15.For the foregoing reasons, I hold that the appeal is bereft of any merit. Consequently, the conviction are hereby upheld.
16.Before making any comment on the quantum of sentence, I would like to refer to certain standards laid down by the Bar Council of India in the Bar Council of India, Rules. Chapter-II of Part VI deals with the professional standard and etiquette of lawyers. The preamble of Chapter-II as well as Clauses 25 and 26 relates to the duty of the lawyers towards the client also needs to be looked into and taken into consideration. For ready reference, the Preamble of Chapter-II of Clause 25 and 26 are reproduced below: Preamble An advocate shall, at all times, comfort himself in a manner befitting his status
as an officer of the court, a privileged member of the community; and a gentleman, bearing in mind that what may be lawful and a moral for a person who is not a member of the Bar, or for a member of the Bar in his non-professional capacity may still be improper for an advocate. Without prejudice to the generality of the forgoing obligation, an advocate shall fearlessly uphold the interest of his client, and in his conduct conform to the rules hereinafter mentioned both in letter and in spirit. The rules hereinafter mentioned contain canons of conduct and etiquette adopted as general guides; yet the specific mention thereof shall not be construed as a denial of the existence of other equally imperative though not specifically mentioned.

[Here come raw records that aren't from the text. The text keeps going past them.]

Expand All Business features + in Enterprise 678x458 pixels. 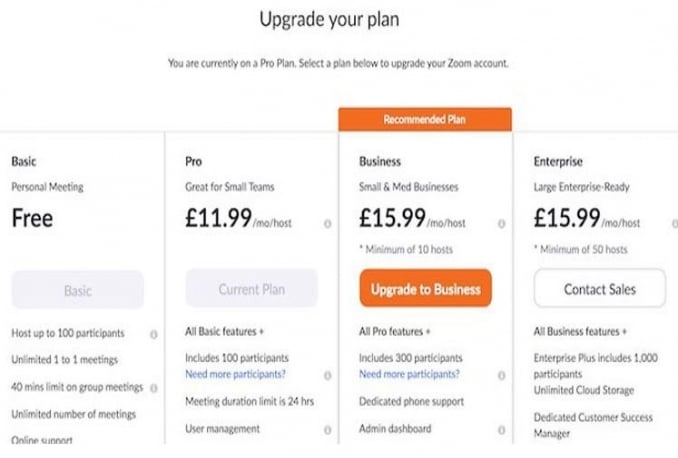579,331
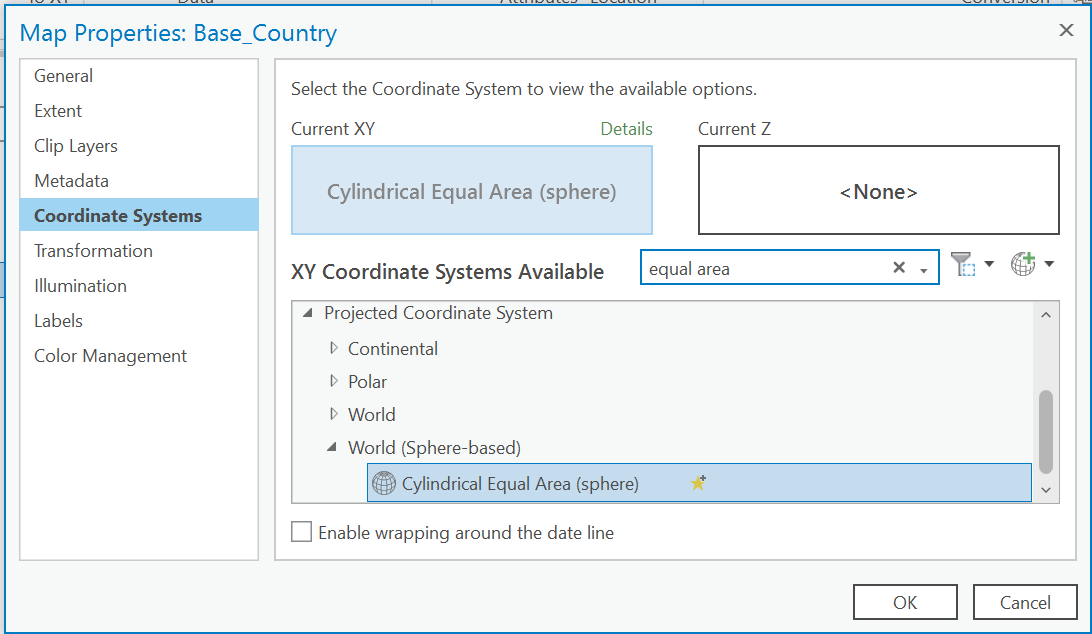Open the add coordinate system dropdown arrow
1092x634 pixels.
(x=1048, y=264)
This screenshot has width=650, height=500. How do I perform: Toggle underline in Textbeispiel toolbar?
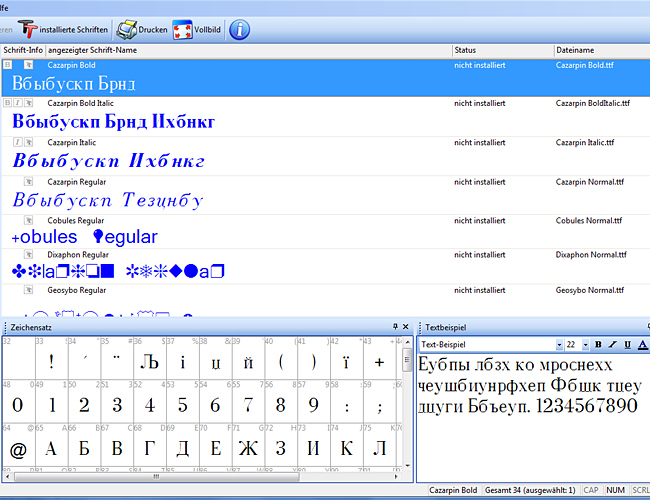(627, 344)
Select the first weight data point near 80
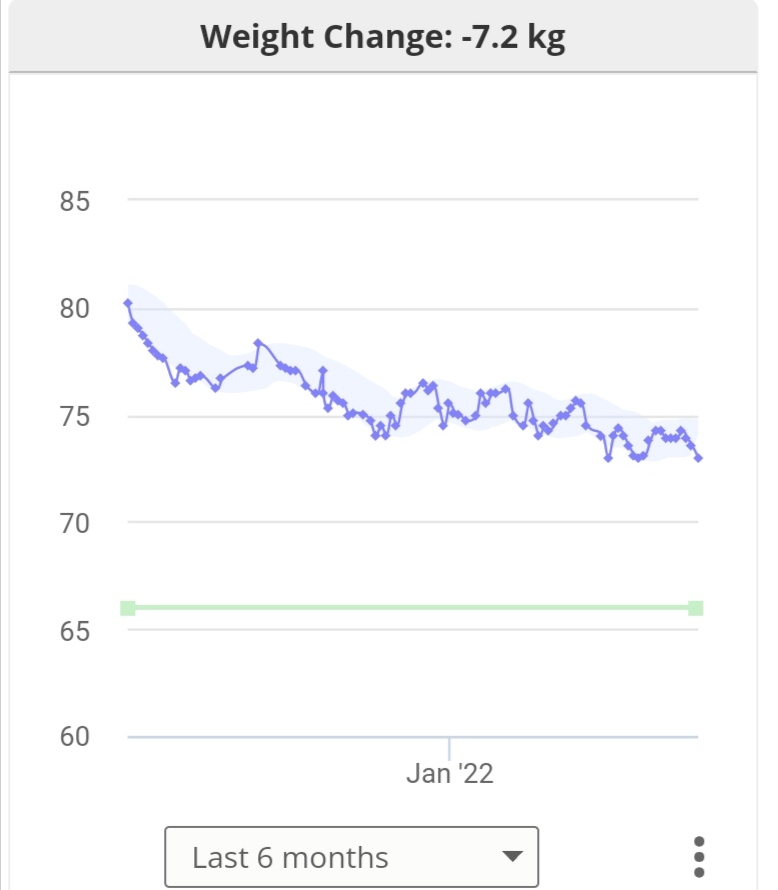Viewport: 778px width, 890px height. [128, 303]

25.An advocate should keep accounts of the client s money entrusted to him, and the accounts should show the amount received from the client or on is behalf, the expenses incurred for him and the debits made on account of fees with respective dates and all other necessary particulars.
26.Where moneys are received from or on account of a client, the entries in the accounts should contain a reference as to whether the amounts have been received for fees or expenses, and during the course of the proceedings, no advocate shall, except with the consent in writing of the client concerned, be at liberty to divert any portion of the expenses towards fees.
17.In my considered opinion the instant case is a classic example of total disregard to the professional ethics to be maintained by a lawyer and the appellant has grossly misused his status and position and privileges. Hence, the sentence awarded to the appellant do not deserve to be interfered with.
18.In the result, the appeal stands dismissed. The appellant is directed to surrender in the Court of Additional Sessions Judge, Kamrup, Guwahati forthwith to serve out the remaining part of the sentence and also deposit the fine amount. If the accused fails to surrender immediately before the Trial Court, it shall be at liberty to compel his surrender in accordance with law.
19.The Registry is directed to return the LCR with a copy of this Judgment to the Trial Court immediately.